Understanding the difference matters for families with multiple children. In a shared custody scenario, both parents share substantial time with all the children, and the formula nets each parent's obligation into a single transfer payment. In a split custody scenario, the children are divided between the parents' households. For example, if two children live primarily with the mother and one child lives primarily with the father, the court calculates support for each family unit based on the number of children in it, then offsets the two obligations. The parent who owes more pays the difference. A 50/50 arrangement with one child is almost always a shared custody case, never a split custody case. Families with several children sometimes blend arrangements, and the court must apply the correct subdivision to each child. Misclassifying the arrangement produces an incorrect support figure, so the parenting schedule for each child should be documented precisely before running the calculation.

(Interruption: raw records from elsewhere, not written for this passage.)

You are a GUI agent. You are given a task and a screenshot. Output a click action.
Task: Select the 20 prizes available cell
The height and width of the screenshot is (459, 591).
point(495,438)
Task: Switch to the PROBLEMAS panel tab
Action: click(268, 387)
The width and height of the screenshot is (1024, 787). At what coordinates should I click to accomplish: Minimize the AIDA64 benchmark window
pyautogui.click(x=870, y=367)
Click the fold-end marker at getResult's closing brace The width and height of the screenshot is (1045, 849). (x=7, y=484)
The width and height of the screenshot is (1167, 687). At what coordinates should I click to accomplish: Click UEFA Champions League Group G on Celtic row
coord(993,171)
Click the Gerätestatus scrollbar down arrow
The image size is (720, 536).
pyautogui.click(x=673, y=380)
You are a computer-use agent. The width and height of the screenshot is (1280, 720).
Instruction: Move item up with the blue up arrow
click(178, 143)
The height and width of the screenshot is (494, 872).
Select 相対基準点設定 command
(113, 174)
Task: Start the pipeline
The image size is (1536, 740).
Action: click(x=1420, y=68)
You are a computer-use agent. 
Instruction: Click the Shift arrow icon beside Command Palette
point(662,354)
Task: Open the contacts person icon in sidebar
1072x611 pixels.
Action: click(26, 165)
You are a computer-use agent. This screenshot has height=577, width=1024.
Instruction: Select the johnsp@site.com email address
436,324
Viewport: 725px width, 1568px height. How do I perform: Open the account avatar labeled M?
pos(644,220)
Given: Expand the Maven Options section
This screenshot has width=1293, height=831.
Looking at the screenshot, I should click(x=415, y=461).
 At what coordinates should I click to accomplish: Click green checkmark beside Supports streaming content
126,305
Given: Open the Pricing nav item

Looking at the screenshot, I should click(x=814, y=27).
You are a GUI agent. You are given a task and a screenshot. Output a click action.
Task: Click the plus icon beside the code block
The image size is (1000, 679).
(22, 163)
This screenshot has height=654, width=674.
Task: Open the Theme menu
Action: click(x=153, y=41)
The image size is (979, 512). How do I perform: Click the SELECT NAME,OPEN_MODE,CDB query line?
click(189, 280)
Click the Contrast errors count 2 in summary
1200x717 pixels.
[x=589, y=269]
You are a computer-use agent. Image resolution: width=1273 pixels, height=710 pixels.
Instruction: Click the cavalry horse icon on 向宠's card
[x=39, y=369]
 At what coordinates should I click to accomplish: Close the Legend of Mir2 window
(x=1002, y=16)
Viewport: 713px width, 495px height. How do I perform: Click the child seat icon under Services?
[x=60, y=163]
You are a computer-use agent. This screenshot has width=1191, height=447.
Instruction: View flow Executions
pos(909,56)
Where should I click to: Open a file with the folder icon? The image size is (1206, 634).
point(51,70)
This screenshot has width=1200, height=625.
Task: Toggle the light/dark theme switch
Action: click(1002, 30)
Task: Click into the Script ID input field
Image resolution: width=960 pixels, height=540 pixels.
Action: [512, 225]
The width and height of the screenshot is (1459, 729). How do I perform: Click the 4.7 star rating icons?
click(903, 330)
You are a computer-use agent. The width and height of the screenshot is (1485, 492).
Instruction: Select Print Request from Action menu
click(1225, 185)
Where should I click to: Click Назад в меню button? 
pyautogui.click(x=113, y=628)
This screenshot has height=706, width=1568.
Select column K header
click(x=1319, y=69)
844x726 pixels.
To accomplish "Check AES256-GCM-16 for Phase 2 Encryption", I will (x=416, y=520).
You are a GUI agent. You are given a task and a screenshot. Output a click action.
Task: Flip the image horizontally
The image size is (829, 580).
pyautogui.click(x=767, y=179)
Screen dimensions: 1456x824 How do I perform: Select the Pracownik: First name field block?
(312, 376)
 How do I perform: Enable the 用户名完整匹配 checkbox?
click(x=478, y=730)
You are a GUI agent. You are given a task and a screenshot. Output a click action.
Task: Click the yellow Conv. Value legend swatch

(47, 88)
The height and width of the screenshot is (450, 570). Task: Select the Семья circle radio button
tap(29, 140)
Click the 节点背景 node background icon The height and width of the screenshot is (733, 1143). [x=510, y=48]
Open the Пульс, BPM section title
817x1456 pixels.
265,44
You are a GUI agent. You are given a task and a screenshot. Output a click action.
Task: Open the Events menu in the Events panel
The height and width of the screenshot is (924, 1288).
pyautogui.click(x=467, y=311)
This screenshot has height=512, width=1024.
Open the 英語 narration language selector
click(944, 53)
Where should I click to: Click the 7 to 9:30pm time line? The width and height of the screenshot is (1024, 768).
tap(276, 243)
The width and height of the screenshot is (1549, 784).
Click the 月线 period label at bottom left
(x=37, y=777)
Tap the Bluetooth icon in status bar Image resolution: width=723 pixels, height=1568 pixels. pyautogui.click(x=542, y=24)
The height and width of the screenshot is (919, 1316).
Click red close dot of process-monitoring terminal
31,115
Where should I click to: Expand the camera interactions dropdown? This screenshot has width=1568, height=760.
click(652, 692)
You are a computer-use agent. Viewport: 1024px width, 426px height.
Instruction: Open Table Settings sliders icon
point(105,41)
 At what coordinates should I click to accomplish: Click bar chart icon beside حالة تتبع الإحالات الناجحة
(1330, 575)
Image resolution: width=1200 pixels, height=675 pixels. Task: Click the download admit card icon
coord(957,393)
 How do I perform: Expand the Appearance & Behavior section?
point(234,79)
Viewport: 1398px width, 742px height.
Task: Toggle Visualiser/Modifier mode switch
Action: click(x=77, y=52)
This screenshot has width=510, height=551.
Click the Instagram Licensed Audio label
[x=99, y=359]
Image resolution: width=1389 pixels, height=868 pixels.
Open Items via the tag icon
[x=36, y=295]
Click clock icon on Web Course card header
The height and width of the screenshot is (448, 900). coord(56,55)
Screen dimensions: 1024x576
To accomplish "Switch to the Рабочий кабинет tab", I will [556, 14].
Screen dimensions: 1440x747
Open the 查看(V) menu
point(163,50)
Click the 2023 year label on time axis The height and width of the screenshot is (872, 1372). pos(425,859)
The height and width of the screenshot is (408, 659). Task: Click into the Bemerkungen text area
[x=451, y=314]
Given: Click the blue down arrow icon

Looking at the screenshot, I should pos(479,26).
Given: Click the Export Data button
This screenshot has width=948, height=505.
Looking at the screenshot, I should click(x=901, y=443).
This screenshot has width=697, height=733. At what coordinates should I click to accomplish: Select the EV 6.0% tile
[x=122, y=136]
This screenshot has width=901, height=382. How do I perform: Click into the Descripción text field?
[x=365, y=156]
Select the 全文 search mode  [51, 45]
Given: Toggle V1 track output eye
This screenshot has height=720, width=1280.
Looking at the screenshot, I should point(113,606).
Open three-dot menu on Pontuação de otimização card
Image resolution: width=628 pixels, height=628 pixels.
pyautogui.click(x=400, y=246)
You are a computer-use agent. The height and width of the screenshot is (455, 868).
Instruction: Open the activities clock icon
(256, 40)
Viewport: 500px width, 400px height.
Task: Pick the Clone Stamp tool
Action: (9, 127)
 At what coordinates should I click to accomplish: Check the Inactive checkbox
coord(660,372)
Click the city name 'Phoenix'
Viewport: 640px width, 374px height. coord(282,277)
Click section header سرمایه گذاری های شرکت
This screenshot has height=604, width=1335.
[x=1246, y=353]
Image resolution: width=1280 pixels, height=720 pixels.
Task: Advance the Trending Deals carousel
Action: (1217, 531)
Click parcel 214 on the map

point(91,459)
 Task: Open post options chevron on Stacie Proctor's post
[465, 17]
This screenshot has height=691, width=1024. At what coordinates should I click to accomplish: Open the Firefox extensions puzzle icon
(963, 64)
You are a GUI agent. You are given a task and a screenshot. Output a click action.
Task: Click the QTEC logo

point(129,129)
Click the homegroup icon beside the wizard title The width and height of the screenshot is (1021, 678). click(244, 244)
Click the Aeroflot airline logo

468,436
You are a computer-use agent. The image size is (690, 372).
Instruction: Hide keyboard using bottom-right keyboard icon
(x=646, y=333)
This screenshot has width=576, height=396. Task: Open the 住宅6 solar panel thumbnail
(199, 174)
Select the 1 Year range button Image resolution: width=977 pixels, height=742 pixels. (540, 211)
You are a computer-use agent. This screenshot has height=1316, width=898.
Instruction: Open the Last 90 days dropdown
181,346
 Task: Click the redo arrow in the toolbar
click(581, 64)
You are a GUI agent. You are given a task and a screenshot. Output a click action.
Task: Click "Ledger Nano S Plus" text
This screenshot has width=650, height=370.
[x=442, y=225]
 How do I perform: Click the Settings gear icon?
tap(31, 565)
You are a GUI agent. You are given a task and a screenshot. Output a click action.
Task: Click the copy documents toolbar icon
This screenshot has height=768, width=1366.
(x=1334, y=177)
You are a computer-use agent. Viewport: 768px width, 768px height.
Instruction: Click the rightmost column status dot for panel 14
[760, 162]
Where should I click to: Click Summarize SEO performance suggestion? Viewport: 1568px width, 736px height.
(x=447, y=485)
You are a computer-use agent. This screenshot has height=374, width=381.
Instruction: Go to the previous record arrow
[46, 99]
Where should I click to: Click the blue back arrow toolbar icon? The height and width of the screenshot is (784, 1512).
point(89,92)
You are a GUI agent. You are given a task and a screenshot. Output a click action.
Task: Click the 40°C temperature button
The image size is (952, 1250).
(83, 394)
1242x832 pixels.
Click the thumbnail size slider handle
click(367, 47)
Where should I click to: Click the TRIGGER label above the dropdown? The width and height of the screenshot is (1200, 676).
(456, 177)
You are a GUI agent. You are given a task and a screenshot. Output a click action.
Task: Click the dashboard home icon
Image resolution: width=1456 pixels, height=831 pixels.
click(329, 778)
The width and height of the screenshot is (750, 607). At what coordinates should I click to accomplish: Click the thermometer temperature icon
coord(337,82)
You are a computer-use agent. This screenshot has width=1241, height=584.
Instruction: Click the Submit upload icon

Modifying a 50/50 Child Support Order
A Virginia child support order can be modified only when a parent proves a material change in circumstances since the last order under Va. Code § 20-108. Common triggers include a 25% or greater income change, a shift in the parenting schedule that crosses the 90-day threshold, or a change in childcare or health insurance costs. The court then recalculates using current figures.
Modification is not automatic, even after the 2025 guideline increase. A parent who wants to raise or lower payments must file a motion and demonstrate that conditions have meaningfully changed. A job loss, a substantial raise, a new child from another relationship, or a renegotiated parenting plan can all qualify. If a 50/50 schedule changes so that one parent now has the child 91 days instead of 180, the case may shift from the shared custody formula to the sole custody formula, producing a materially different result. The 2025 SB 805 update by itself is generally not treated as an automatic material change for existing orders, so parents with pre-July 2025 orders must point to an independent change in their own circumstances. Once a material change is proven, the court applies the current schedule and shared custody formula, which means the higher 2026 guideline figures will govern the recalculated amount.